# [练习题目]
1/ 根据二叉树逐层打印一文的“关键”部分，解题时使用的是什么数据结构？
2/ 请照录存储数据中的行，从第一行起，到含有“will (821, 392).”的那一行止，首尾两行都包括在内。

# [所给文本]
面试题32（一）：不分行从上往下打印二叉树（层次遍历二叉树）

一、题目

从上往下打印出二叉树的每个结点，同一层的结点按照从左到右的顺序打印。

二、关键

1.使用队列deque。

三、解释

1.解题思想：从上到下打印二叉树的规律：每次打印一个节点的时候，如果该节点有子节点，则把该节点的子节点放到一个队列的末尾。接下来到队列的头部取出最早进入队列的节点，重复上面的打印操作，直至队列中所有的节点都被打印出来。

四、代码

#include <cstdio>
#include "..\Utilities\BinaryTree.h"
#include <deque>

void PrintFromTopToBottom(BinaryTreeNode* pRoot)
{
    if(pRoot == nullptr)
        return;

    std::deque<BinaryTreeNode *> dequeTreeNode;

    dequeTreeNode.push_back(pRoot);

    while(dequeTreeNode.size())
    {
        BinaryTreeNode *pNode = dequeTreeNode.front();
        dequeTreeNode.pop_front();

        printf("%d ", pNode->m_nValue);

        if(pNode->m_pLeft)
            dequeTreeNode.push_back(pNode->m_pLeft);

        if(pNode->m_pRight)
            dequeTreeNode.push_back(pNode->m_pRight);
    }
}

// ====================测试代码====================
void Test(char* testName, BinaryTreeNode* pRoot)

存储的数据
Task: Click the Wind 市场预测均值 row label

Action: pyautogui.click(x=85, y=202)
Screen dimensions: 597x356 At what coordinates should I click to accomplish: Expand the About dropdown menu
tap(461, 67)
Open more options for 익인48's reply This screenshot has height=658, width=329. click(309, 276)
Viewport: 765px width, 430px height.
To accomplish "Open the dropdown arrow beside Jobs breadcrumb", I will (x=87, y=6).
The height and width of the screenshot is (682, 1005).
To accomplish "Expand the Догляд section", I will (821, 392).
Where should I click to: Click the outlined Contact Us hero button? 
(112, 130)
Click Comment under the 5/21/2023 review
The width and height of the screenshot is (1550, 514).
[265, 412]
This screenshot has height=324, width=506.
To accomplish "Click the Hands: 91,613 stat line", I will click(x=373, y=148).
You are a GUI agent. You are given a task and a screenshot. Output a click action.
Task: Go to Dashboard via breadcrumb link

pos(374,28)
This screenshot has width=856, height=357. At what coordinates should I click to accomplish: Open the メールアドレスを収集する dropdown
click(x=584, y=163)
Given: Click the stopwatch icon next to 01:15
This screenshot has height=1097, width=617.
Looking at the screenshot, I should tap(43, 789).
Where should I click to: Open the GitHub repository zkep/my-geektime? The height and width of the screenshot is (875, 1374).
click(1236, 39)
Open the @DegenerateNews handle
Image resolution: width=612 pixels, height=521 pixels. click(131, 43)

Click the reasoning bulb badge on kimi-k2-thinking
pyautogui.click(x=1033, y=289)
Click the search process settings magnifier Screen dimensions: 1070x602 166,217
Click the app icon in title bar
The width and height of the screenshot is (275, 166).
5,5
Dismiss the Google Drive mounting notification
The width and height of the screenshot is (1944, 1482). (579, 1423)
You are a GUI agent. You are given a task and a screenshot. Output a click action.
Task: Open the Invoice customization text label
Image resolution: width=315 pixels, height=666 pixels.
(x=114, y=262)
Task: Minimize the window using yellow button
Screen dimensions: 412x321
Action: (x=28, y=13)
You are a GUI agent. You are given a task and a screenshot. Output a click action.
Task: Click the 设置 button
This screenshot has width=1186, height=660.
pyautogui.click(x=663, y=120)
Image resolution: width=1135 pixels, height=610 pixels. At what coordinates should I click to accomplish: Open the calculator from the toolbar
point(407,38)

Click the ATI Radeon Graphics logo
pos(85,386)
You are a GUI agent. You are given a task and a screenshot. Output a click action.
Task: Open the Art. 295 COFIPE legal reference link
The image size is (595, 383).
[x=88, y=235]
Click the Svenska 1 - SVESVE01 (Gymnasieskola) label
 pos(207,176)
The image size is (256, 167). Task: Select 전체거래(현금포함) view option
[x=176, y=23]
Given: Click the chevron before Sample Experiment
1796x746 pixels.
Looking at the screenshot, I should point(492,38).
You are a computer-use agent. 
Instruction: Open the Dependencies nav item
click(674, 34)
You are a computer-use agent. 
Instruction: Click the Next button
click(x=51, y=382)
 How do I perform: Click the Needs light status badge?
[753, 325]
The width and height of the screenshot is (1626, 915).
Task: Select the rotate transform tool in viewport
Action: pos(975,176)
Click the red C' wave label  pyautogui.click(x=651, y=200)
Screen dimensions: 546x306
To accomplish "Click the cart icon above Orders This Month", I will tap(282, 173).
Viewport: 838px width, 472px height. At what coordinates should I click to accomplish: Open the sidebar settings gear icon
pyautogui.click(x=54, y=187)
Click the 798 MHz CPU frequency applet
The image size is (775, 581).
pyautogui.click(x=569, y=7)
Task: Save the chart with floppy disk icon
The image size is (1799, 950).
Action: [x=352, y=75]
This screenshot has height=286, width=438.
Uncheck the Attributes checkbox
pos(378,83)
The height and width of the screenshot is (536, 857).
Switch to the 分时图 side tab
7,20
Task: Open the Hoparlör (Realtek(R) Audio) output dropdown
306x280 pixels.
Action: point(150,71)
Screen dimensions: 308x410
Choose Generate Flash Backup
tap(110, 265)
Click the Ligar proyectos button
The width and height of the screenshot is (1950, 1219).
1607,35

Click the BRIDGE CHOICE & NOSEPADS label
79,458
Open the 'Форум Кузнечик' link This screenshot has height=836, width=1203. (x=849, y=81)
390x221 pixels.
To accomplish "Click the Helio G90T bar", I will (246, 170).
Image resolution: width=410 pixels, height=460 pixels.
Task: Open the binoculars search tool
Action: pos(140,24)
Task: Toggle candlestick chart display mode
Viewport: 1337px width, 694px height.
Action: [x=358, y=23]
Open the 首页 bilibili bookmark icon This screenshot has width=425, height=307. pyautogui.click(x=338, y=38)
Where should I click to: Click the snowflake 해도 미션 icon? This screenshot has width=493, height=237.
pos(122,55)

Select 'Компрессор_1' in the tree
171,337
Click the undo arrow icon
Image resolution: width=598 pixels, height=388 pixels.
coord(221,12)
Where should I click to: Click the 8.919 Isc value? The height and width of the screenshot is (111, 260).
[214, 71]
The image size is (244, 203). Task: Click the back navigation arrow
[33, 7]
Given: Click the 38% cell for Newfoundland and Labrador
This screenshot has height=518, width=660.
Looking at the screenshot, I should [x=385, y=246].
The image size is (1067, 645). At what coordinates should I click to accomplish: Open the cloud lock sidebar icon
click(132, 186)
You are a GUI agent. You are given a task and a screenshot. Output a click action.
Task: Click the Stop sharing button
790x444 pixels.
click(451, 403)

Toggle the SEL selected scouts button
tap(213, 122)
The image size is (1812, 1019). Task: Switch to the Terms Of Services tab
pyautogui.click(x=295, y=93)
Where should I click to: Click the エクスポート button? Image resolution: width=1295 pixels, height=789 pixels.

# [各题答案]
1/ 使用队列deque。

2/
Task: Click the Wind 市场预测均值 row label

Action: pyautogui.click(x=85, y=202)
Screen dimensions: 597x356 At what coordinates should I click to accomplish: Expand the About dropdown menu
tap(461, 67)
Open more options for 익인48's reply This screenshot has height=658, width=329. click(309, 276)
Viewport: 765px width, 430px height.
To accomplish "Open the dropdown arrow beside Jobs breadcrumb", I will (x=87, y=6).
The height and width of the screenshot is (682, 1005).
To accomplish "Expand the Догляд section", I will (821, 392).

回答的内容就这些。